Work order A:
In the study abstract, how many patients were followed retrospectively?
Work order B:
Write out the stretch of the study abstract from "Background Our objective" through "sites of care.", swapping "hypothesised" for "predicted".

Page text:
┌────────
Background Our objective was to examine the frequencies of medication error and adverse drug events (ADEs) at the time of patient transfer in a system with an electronic health record (EHR) as compared with a system without an EHR. It was hypothesised that the frequencies of these events would be lower in the EHR system because of better information exchange across sites of care.

Methods 469 patients transferred between seven nursing homes and three hospitals in New York and Connecticut between 1999 and 2005 were followed retrospectively. Two groups of patients were compared: US Veterans Affairs (VA) patients, with an EHR, and non-VA patients, without an EHR, on the following measures: (1) medication prescribing discrepancies at nursing home/hospital transfer, (2) high-risk medication discrepancies and (3) ADEs caused by medication discrepancies according to structured medical record review by pairs of physician and pharmacist raters.
└────────
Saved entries
┌────────
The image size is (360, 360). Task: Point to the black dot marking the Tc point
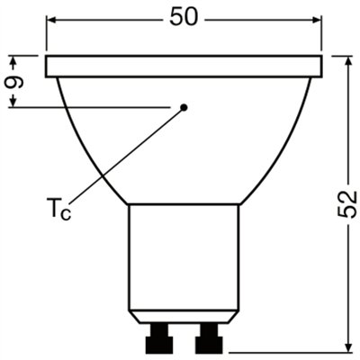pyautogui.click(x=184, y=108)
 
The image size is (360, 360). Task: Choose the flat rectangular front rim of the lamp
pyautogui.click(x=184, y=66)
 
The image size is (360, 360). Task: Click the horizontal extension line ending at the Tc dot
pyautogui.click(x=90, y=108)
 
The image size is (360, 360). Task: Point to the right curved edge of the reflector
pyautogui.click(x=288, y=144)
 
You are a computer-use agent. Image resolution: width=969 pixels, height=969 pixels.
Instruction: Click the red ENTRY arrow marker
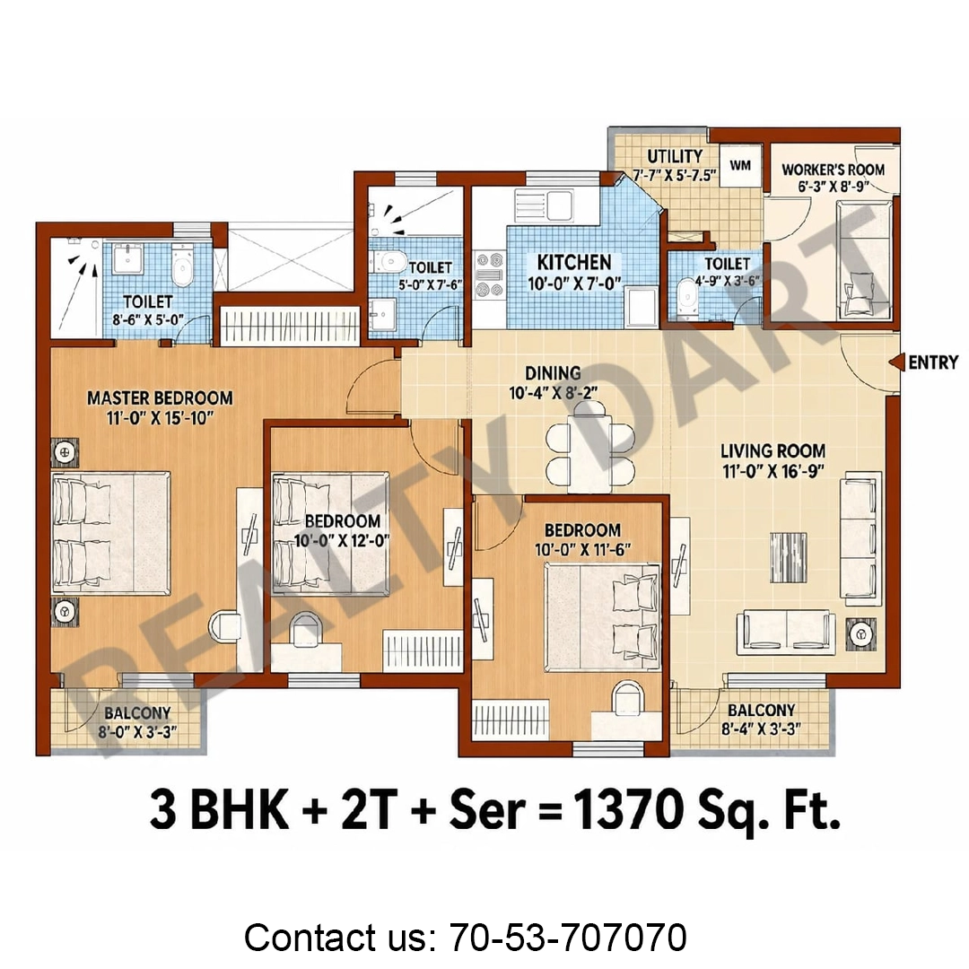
└────────
┌────────
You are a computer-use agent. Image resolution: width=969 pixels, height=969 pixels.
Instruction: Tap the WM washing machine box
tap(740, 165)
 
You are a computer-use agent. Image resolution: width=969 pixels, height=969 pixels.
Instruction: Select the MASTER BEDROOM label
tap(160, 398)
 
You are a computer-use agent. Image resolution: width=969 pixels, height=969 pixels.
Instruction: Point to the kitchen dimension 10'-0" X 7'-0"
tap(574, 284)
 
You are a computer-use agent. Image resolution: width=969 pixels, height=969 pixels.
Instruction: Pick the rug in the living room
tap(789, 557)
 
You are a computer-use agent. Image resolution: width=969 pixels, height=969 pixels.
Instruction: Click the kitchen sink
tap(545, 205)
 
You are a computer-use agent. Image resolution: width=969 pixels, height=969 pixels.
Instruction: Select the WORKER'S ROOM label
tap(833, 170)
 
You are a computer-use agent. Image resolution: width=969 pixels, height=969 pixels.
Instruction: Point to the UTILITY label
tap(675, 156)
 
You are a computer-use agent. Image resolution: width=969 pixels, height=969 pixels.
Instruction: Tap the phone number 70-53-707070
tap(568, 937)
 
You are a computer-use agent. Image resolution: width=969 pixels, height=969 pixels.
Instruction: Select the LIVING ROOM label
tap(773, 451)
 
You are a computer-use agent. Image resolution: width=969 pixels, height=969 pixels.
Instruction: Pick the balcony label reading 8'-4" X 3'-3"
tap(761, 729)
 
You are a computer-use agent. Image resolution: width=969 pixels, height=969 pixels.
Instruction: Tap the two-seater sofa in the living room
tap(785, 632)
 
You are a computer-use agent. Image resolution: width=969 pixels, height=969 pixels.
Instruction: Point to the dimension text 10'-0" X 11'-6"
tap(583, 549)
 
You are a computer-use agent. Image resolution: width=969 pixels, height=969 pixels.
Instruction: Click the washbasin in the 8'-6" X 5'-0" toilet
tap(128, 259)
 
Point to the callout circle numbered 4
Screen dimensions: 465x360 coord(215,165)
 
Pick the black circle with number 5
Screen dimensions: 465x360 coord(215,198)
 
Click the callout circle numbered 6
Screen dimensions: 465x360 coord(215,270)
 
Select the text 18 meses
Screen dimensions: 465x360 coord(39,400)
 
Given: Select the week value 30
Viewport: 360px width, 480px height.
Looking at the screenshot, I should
└────────
┌────────
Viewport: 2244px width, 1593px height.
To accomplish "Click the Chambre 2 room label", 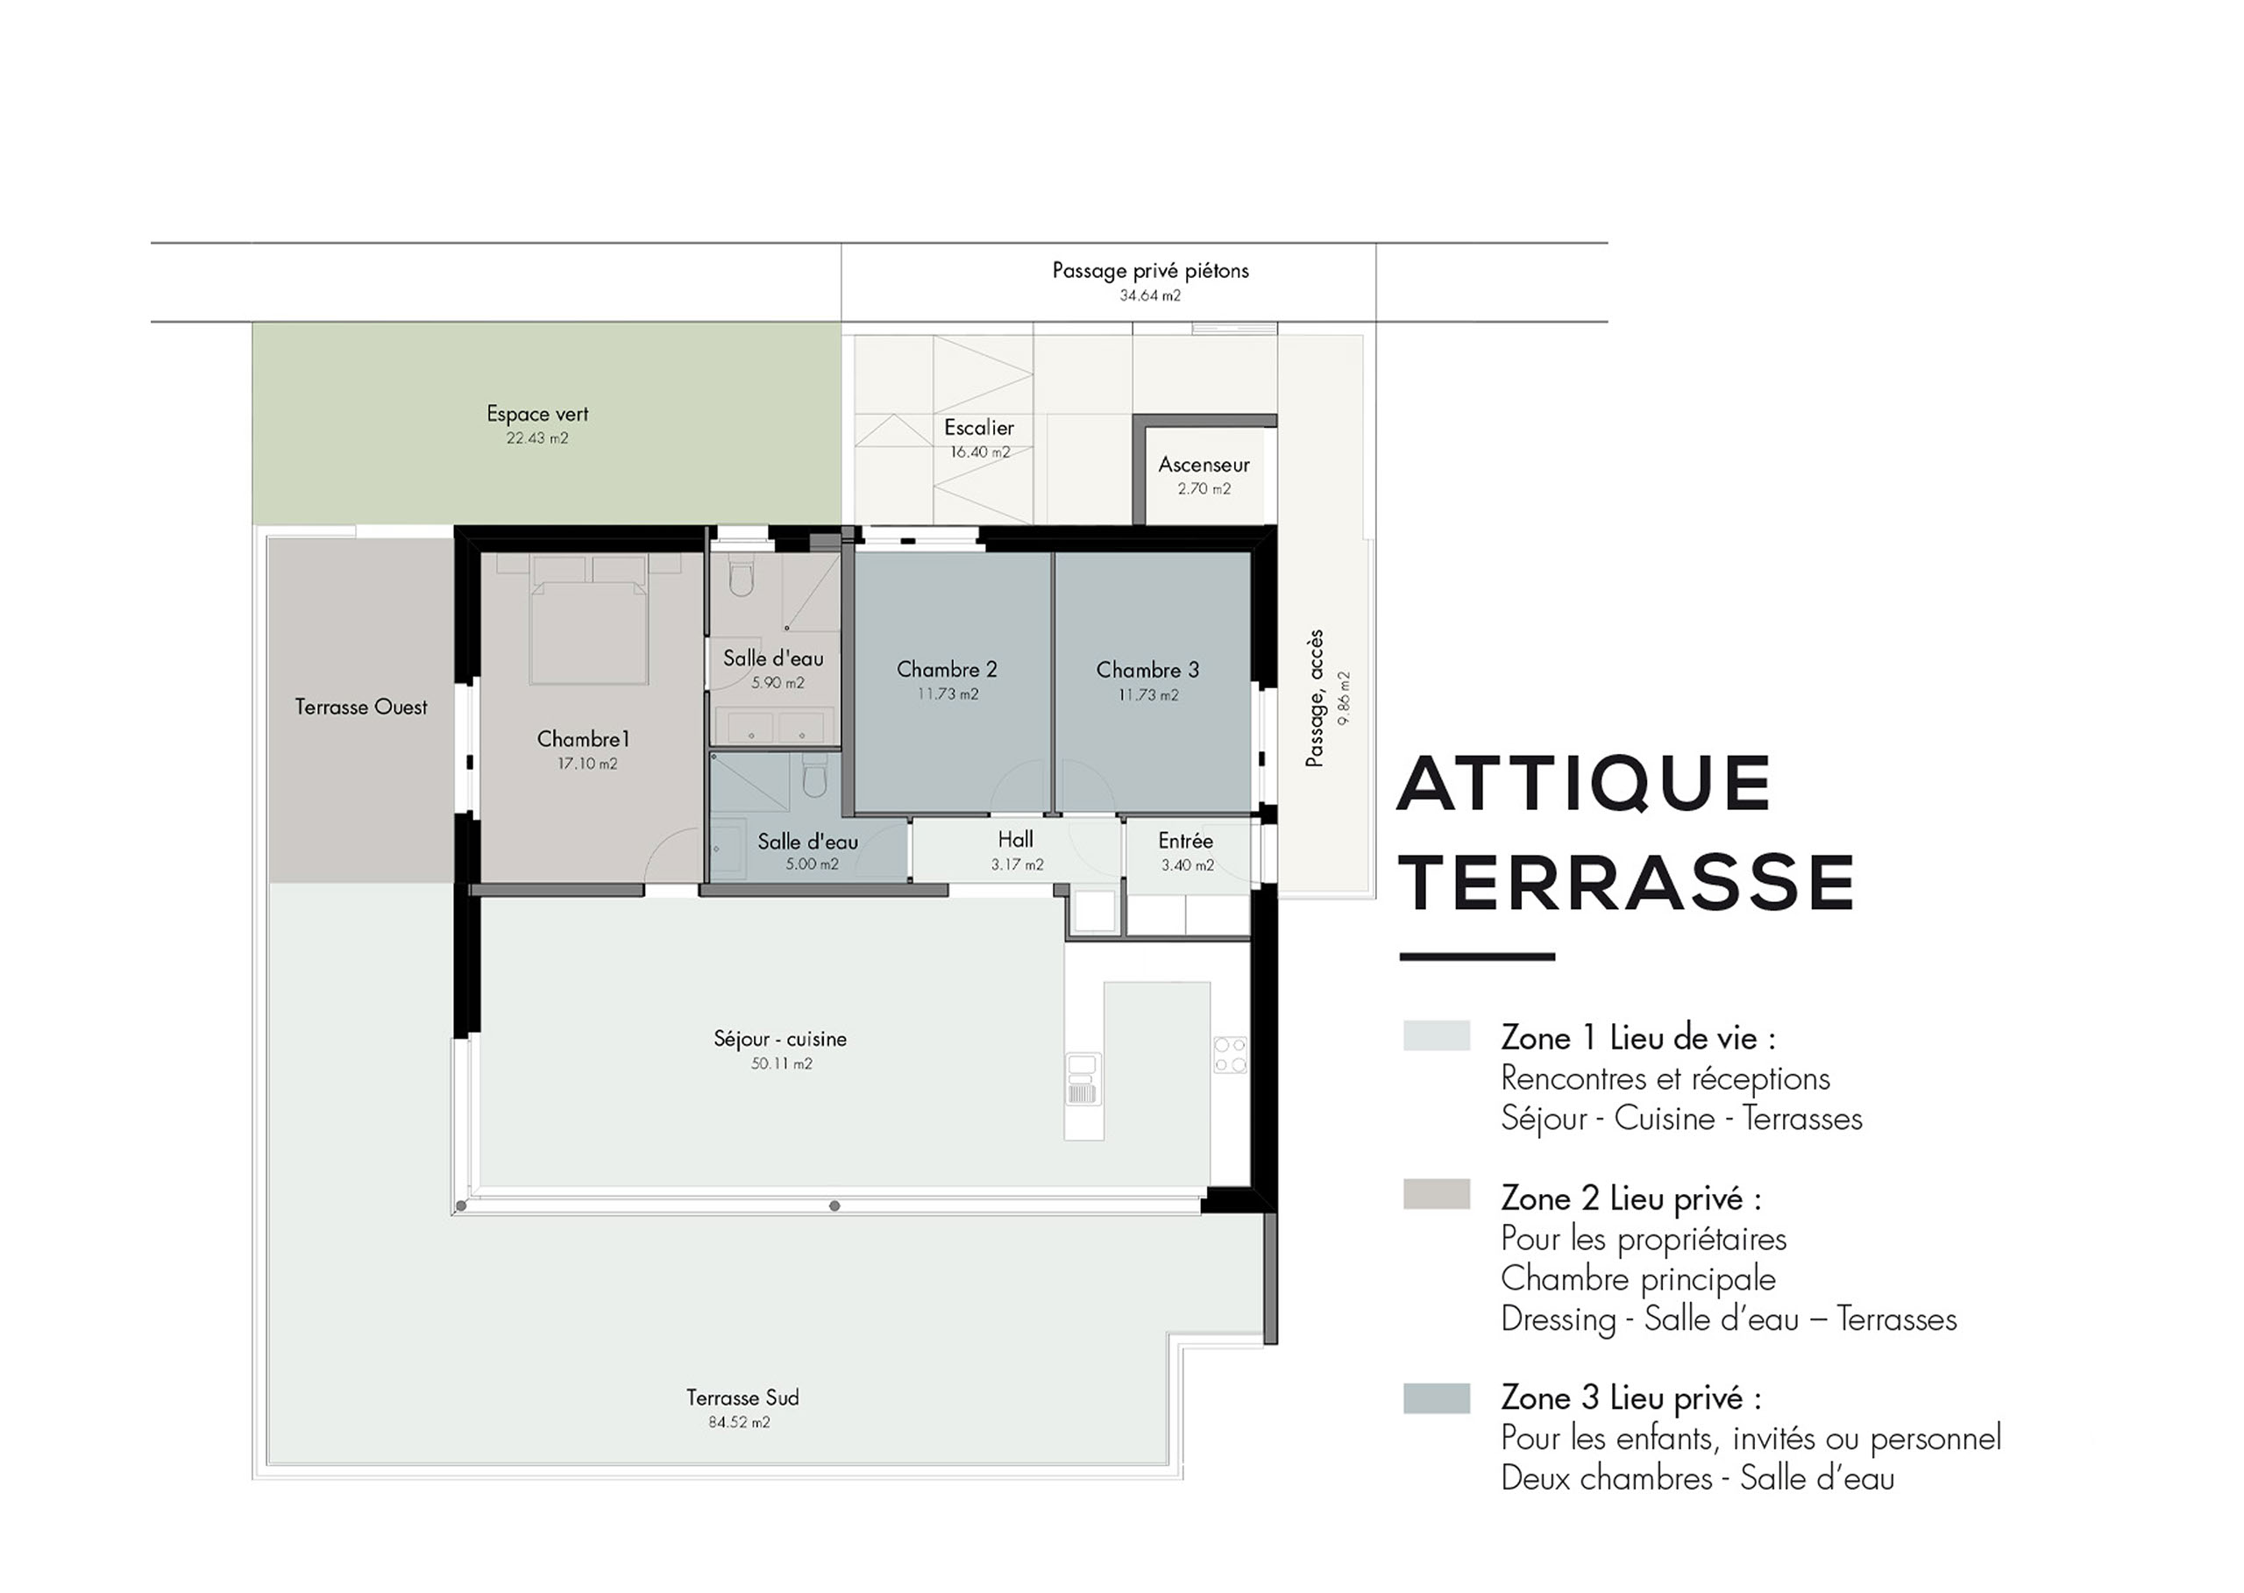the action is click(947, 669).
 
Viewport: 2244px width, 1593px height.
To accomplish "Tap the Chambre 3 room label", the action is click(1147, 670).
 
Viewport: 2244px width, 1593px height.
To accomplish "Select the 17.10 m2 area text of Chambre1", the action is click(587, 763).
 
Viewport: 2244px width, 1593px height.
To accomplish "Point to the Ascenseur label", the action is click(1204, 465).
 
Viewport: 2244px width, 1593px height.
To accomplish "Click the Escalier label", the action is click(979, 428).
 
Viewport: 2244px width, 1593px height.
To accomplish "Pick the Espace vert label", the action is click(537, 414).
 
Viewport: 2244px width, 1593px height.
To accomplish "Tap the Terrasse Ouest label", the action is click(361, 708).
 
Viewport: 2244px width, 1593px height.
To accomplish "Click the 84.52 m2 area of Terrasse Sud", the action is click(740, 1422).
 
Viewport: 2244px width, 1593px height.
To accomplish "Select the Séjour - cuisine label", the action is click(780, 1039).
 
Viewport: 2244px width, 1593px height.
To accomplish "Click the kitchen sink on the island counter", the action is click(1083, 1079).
└────────
Reply A:
469 patients were followed retrospectively.

Reply B:
Background Our objective was to examine the frequencies of medication error and adverse drug events (ADEs) at the time of patient transfer in a system with an electronic health record (EHR) as compared with a system without an EHR. It was predicted that the frequencies of these events would be lower in the EHR system because of better information exchange across sites of care.